=== MATERIAL PROVIDED ===

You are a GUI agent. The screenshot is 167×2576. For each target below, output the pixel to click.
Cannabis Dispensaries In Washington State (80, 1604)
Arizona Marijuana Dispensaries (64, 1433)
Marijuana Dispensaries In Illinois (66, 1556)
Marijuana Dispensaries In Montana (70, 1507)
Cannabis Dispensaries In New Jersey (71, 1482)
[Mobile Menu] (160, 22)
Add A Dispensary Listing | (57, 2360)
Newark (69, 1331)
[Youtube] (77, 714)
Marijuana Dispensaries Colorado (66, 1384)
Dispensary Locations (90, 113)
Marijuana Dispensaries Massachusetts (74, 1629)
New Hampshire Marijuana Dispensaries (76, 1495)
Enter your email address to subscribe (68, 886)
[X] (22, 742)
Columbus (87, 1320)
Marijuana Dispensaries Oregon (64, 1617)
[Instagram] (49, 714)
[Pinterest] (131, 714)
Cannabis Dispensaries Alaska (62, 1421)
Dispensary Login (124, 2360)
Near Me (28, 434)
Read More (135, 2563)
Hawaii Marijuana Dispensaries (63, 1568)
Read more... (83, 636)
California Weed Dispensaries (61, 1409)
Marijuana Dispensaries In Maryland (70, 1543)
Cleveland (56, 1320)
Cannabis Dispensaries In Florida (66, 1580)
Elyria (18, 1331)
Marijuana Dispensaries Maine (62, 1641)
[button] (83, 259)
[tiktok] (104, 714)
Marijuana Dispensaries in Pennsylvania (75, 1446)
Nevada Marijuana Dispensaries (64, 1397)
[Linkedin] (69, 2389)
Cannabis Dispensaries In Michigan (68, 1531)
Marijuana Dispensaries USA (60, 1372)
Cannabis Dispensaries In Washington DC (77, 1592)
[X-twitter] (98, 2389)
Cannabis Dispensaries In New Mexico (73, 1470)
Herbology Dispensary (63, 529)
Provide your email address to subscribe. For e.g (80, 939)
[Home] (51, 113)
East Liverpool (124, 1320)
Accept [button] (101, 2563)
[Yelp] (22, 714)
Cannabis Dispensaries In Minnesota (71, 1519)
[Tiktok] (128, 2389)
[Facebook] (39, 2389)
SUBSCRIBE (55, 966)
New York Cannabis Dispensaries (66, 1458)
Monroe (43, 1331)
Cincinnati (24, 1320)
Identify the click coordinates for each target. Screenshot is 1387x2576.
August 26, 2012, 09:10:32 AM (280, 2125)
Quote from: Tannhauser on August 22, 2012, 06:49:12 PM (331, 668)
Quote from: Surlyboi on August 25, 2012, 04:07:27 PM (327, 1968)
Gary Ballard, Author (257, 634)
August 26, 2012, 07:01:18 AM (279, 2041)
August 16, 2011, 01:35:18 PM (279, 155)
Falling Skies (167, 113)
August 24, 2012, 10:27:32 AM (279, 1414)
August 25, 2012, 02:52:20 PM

===

WORK ORDER »
Copy each record from above without leaving any out.

WRITTEN ANSWER »
You are a GUI agent. The screenshot is 167×2576. For each target below, output the pixel to click.
Cannabis Dispensaries In Washington State (80, 1604)
Arizona Marijuana Dispensaries (64, 1433)
Marijuana Dispensaries In Illinois (66, 1556)
Marijuana Dispensaries In Montana (70, 1507)
Cannabis Dispensaries In New Jersey (71, 1482)
[Mobile Menu] (160, 22)
Add A Dispensary Listing | (57, 2360)
Newark (69, 1331)
[Youtube] (77, 714)
Marijuana Dispensaries Colorado (66, 1384)
Dispensary Locations (90, 113)
Marijuana Dispensaries Massachusetts (74, 1629)
New Hampshire Marijuana Dispensaries (76, 1495)
Enter your email address to subscribe (68, 886)
[X] (22, 742)
Columbus (87, 1320)
Marijuana Dispensaries Oregon (64, 1617)
[Instagram] (49, 714)
[Pinterest] (131, 714)
Cannabis Dispensaries Alaska (62, 1421)
Dispensary Login (124, 2360)
Near Me (28, 434)
Read More (135, 2563)
Hawaii Marijuana Dispensaries (63, 1568)
Read more... (83, 636)
California Weed Dispensaries (61, 1409)
Marijuana Dispensaries In Maryland (70, 1543)
Cleveland (56, 1320)
Cannabis Dispensaries In Florida (66, 1580)
Elyria (18, 1331)
Marijuana Dispensaries Maine (62, 1641)
[button] (83, 259)
[tiktok] (104, 714)
Marijuana Dispensaries in Pennsylvania (75, 1446)
Nevada Marijuana Dispensaries (64, 1397)
[Linkedin] (69, 2389)
Cannabis Dispensaries In Michigan (68, 1531)
Marijuana Dispensaries USA (60, 1372)
Cannabis Dispensaries In Washington DC (77, 1592)
[X-twitter] (98, 2389)
Cannabis Dispensaries In New Mexico (73, 1470)
Herbology Dispensary (63, 529)
Provide your email address to subscribe. For e.g (80, 939)
[Home] (51, 113)
East Liverpool (124, 1320)
Accept [button] (101, 2563)
[Yelp] (22, 714)
Cannabis Dispensaries In Minnesota (71, 1519)
[Tiktok] (128, 2389)
[Facebook] (39, 2389)
SUBSCRIBE (55, 966)
New York Cannabis Dispensaries (66, 1458)
Monroe (43, 1331)
Cincinnati (24, 1320)
Identify the click coordinates for each target. Screenshot is 1387x2576.
August 26, 2012, 09:10:32 AM (280, 2125)
Quote from: Tannhauser on August 22, 2012, 06:49:12 PM (331, 668)
Quote from: Surlyboi on August 25, 2012, 04:07:27 PM (327, 1968)
Gary Ballard, Author (257, 634)
August 26, 2012, 07:01:18 AM (279, 2041)
August 16, 2011, 01:35:18 PM (279, 155)
Falling Skies (167, 113)
August 24, 2012, 10:27:32 AM (279, 1414)
August 25, 2012, 02:52:20 PM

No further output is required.